Requirements →
Rewrite the material from its beginning through the line containing "coord(67,200)", switching "avatar" to "profile" and keeping everything else unchanged. Leave the pictures out of your answer.

Dataset records →
= = = =
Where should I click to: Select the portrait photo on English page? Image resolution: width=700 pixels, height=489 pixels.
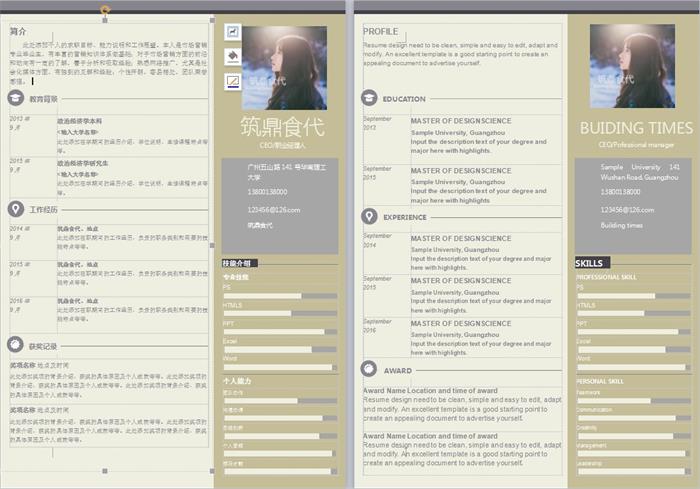[632, 66]
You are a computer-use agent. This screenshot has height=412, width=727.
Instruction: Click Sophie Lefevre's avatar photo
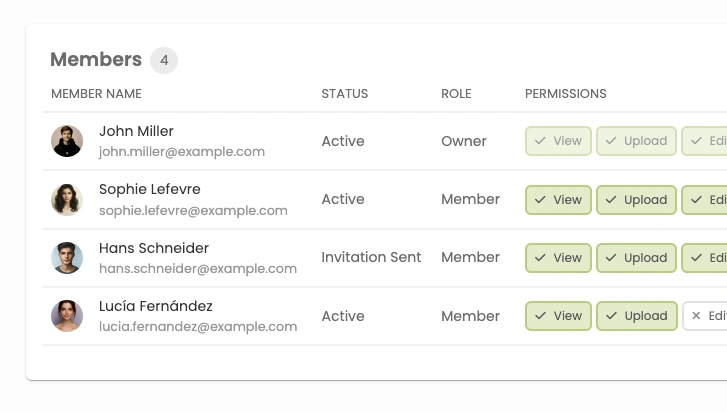coord(67,200)
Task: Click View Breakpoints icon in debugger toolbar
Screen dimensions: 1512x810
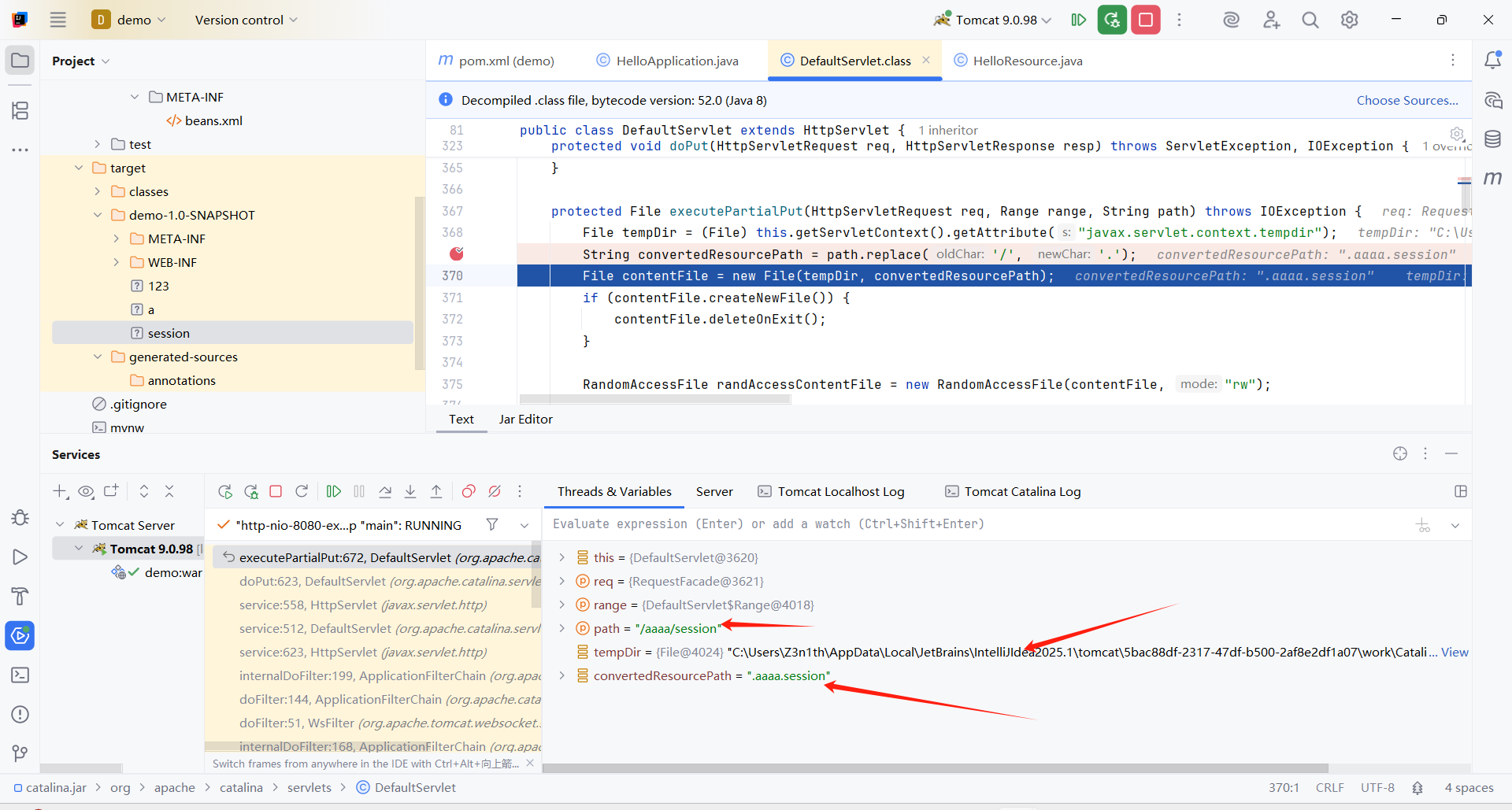Action: point(469,491)
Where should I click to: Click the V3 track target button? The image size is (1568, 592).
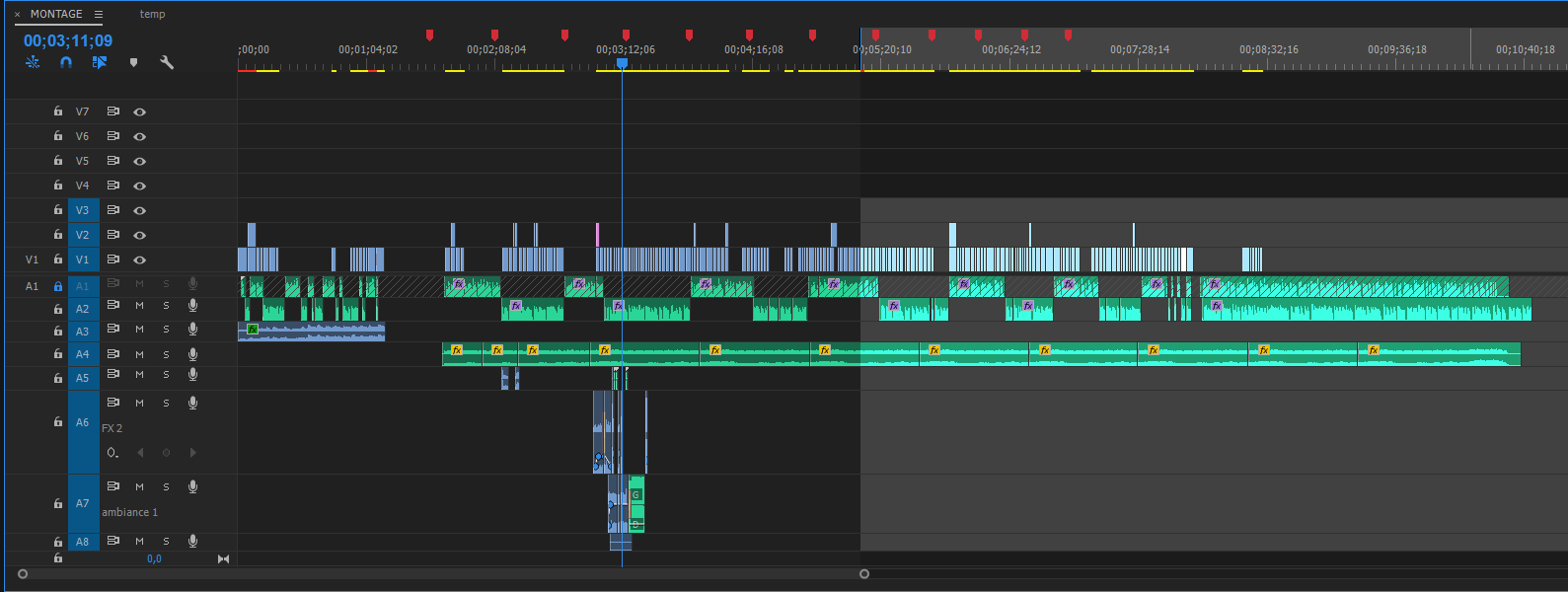[83, 210]
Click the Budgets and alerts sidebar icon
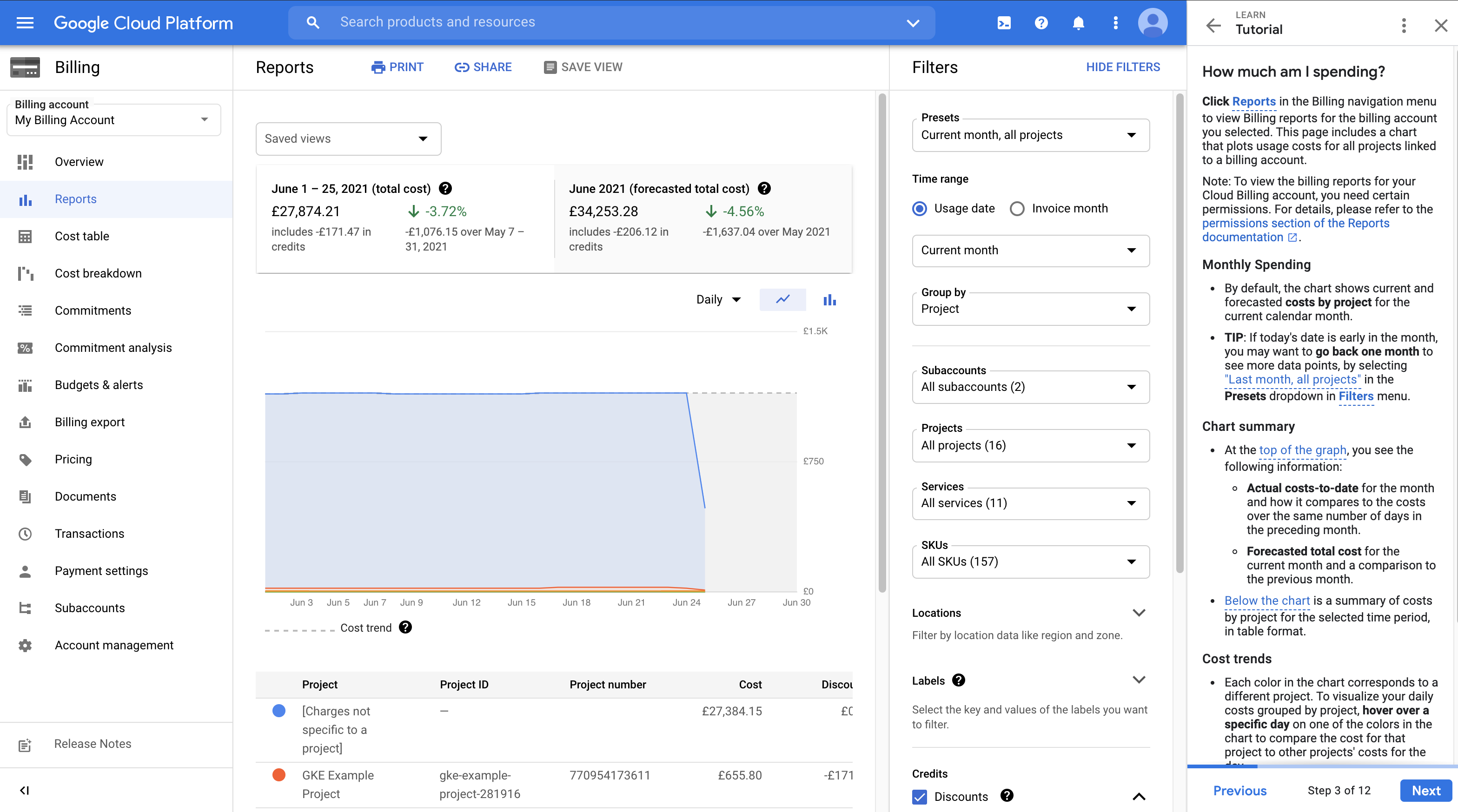This screenshot has width=1458, height=812. coord(24,384)
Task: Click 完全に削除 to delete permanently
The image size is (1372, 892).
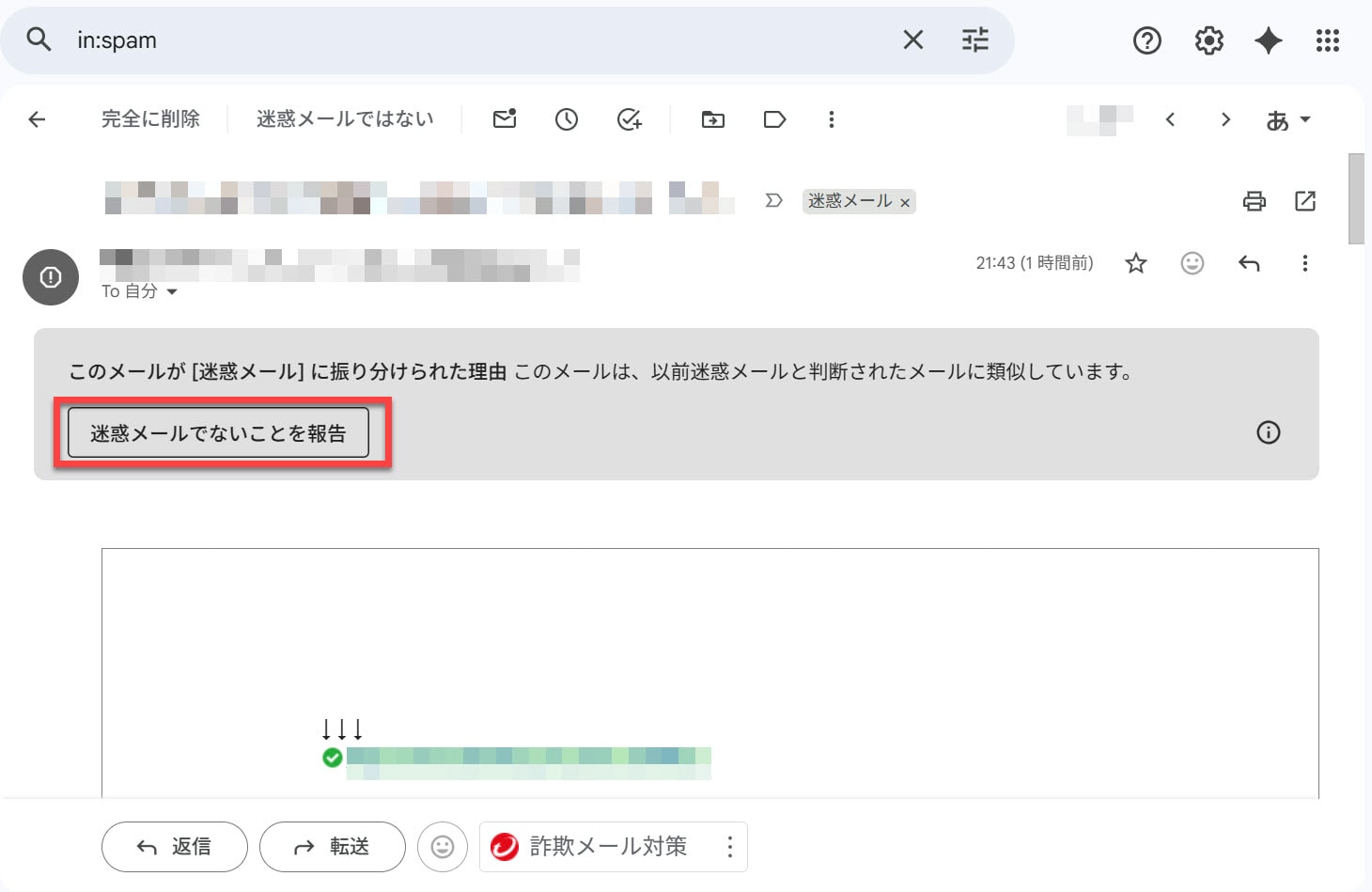Action: pyautogui.click(x=150, y=119)
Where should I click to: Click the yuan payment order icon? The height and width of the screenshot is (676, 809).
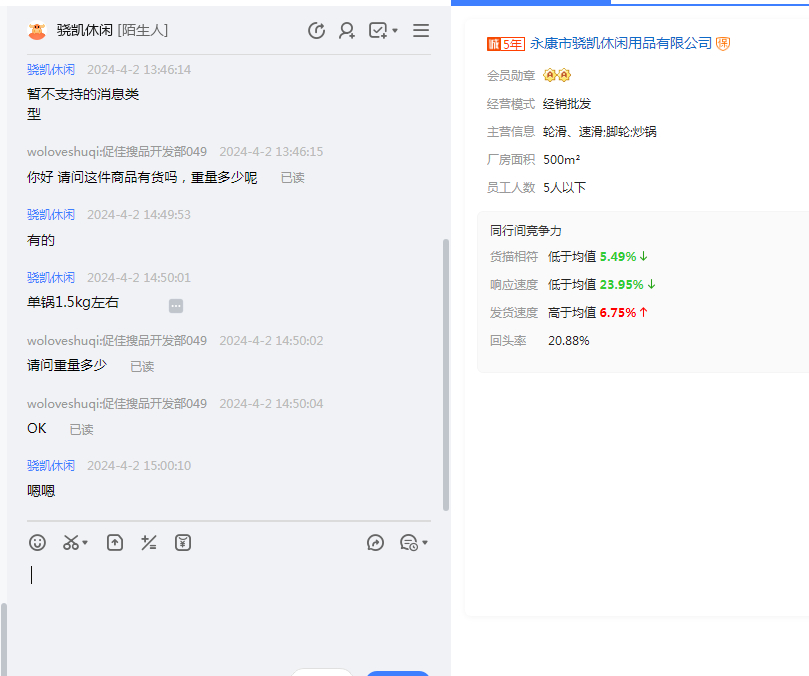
= = = =
Complete response →
Where should I click to: Select the portrait photo on English page? Image resolution: width=700 pixels, height=489 pixels.
[632, 66]
You are a computer-use agent. This screenshot has height=412, width=727.
Instruction: Click Sophie Lefevre's profile photo
coord(67,200)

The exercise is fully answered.